Stored data —
------------

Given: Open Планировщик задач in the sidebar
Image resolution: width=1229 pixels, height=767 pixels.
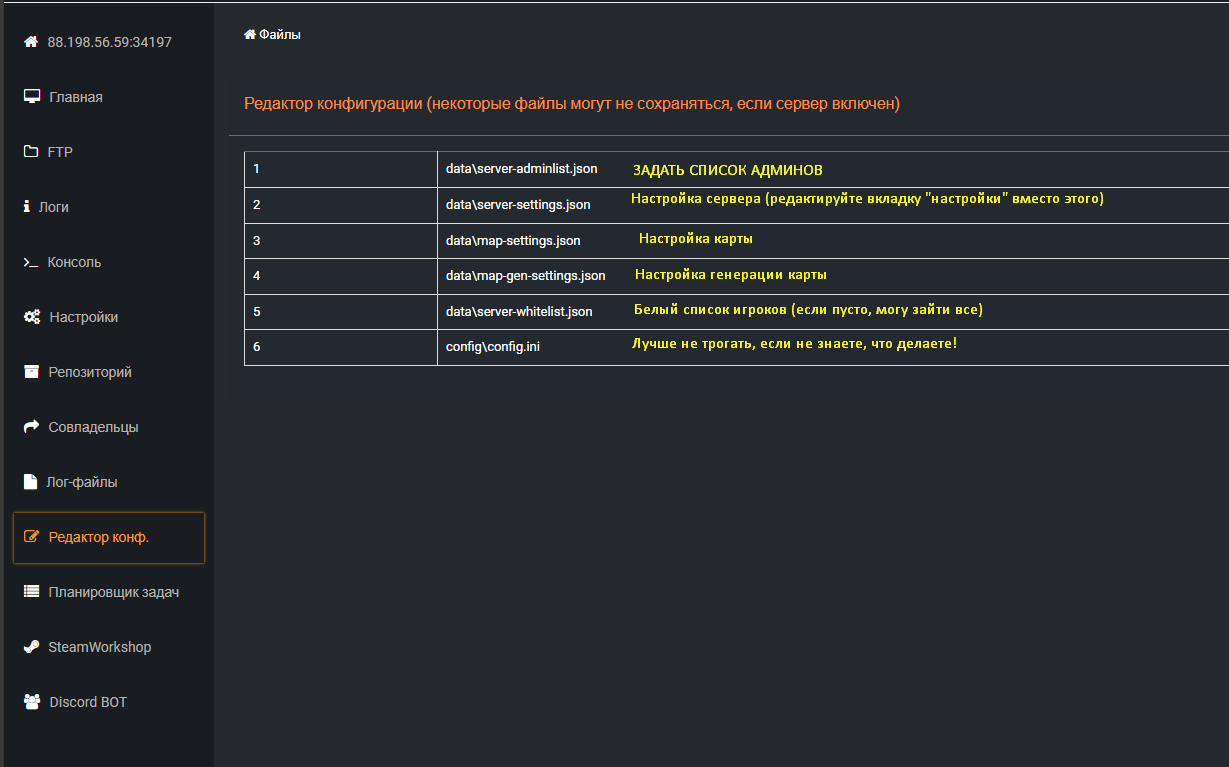Looking at the screenshot, I should [113, 592].
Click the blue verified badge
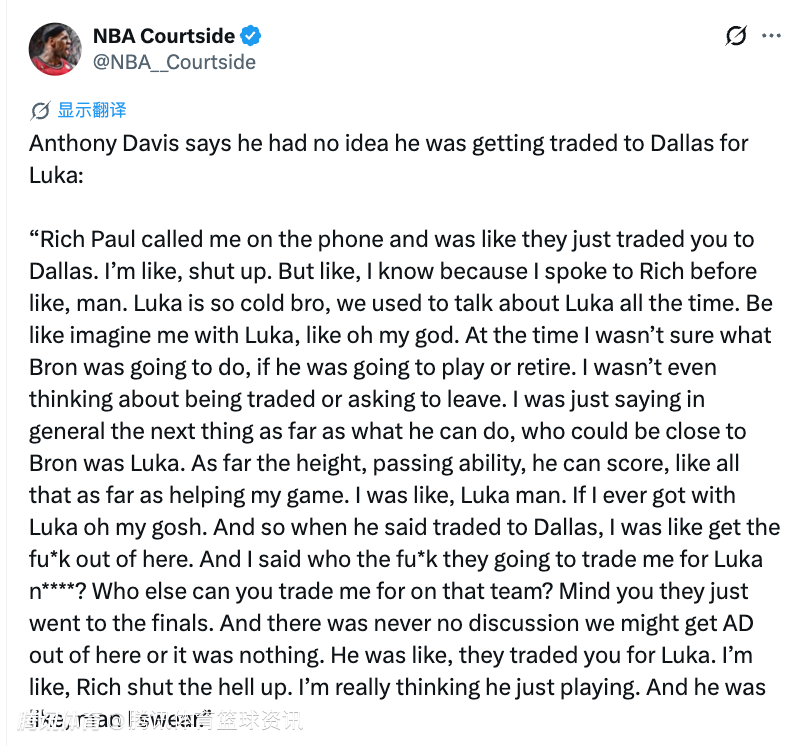This screenshot has height=746, width=792. click(252, 37)
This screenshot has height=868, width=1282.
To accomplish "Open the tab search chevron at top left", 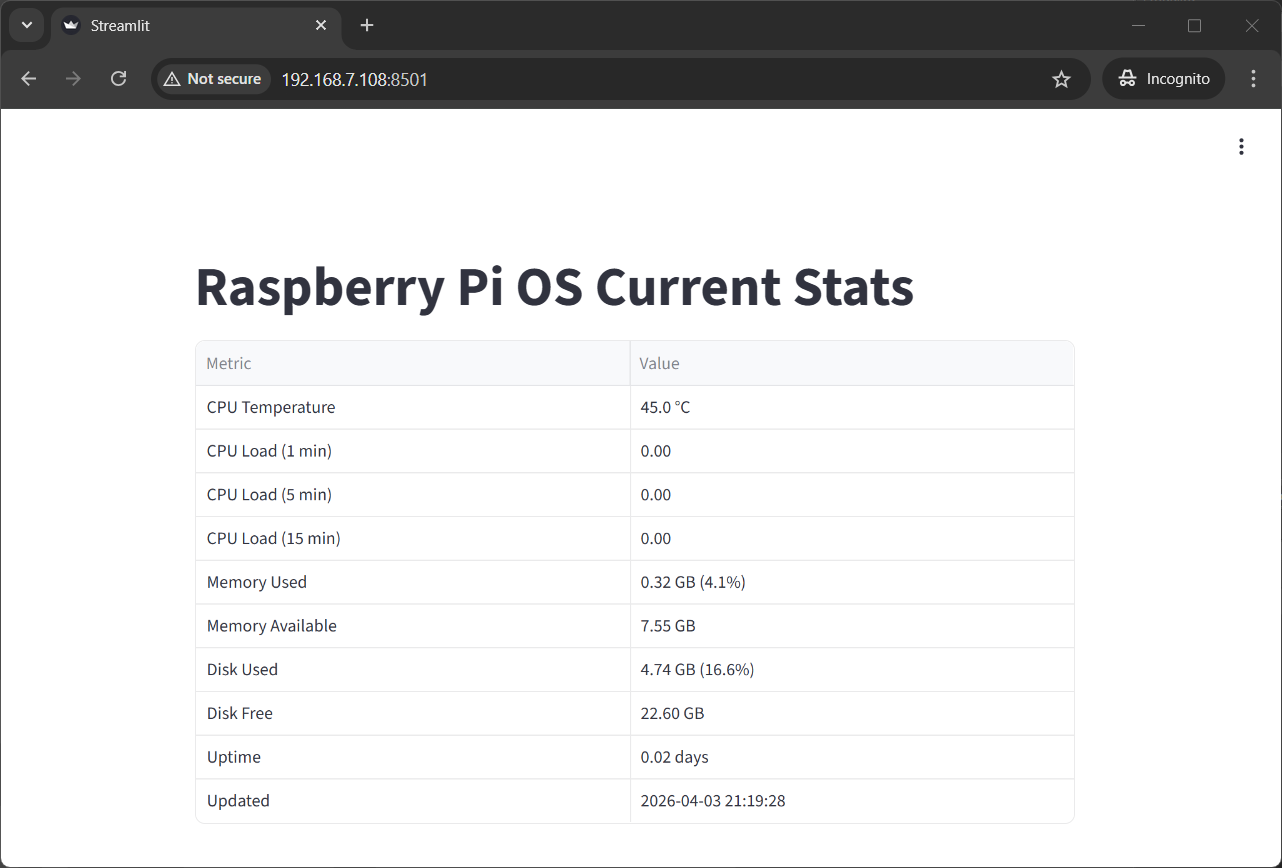I will tap(26, 26).
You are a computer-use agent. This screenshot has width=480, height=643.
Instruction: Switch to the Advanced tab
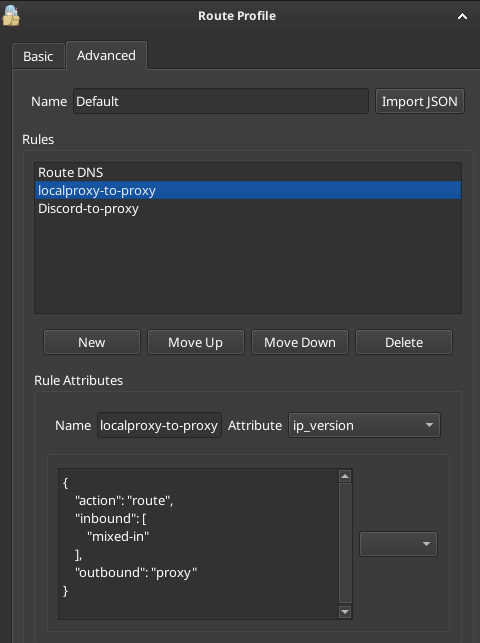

------------

TASK DESCRIPTION — Transcribe exactly each line of the records from the start up to and including the one with "This screenshot has height=868, width=1282.", and leave out every picture.

SOLVED EXERCISE —
Given: Open Планировщик задач in the sidebar
Image resolution: width=1229 pixels, height=767 pixels.
Looking at the screenshot, I should [113, 592].
Click the blue verified badge
This screenshot has height=746, width=792. click(252, 37)
This screenshot has height=868, width=1282.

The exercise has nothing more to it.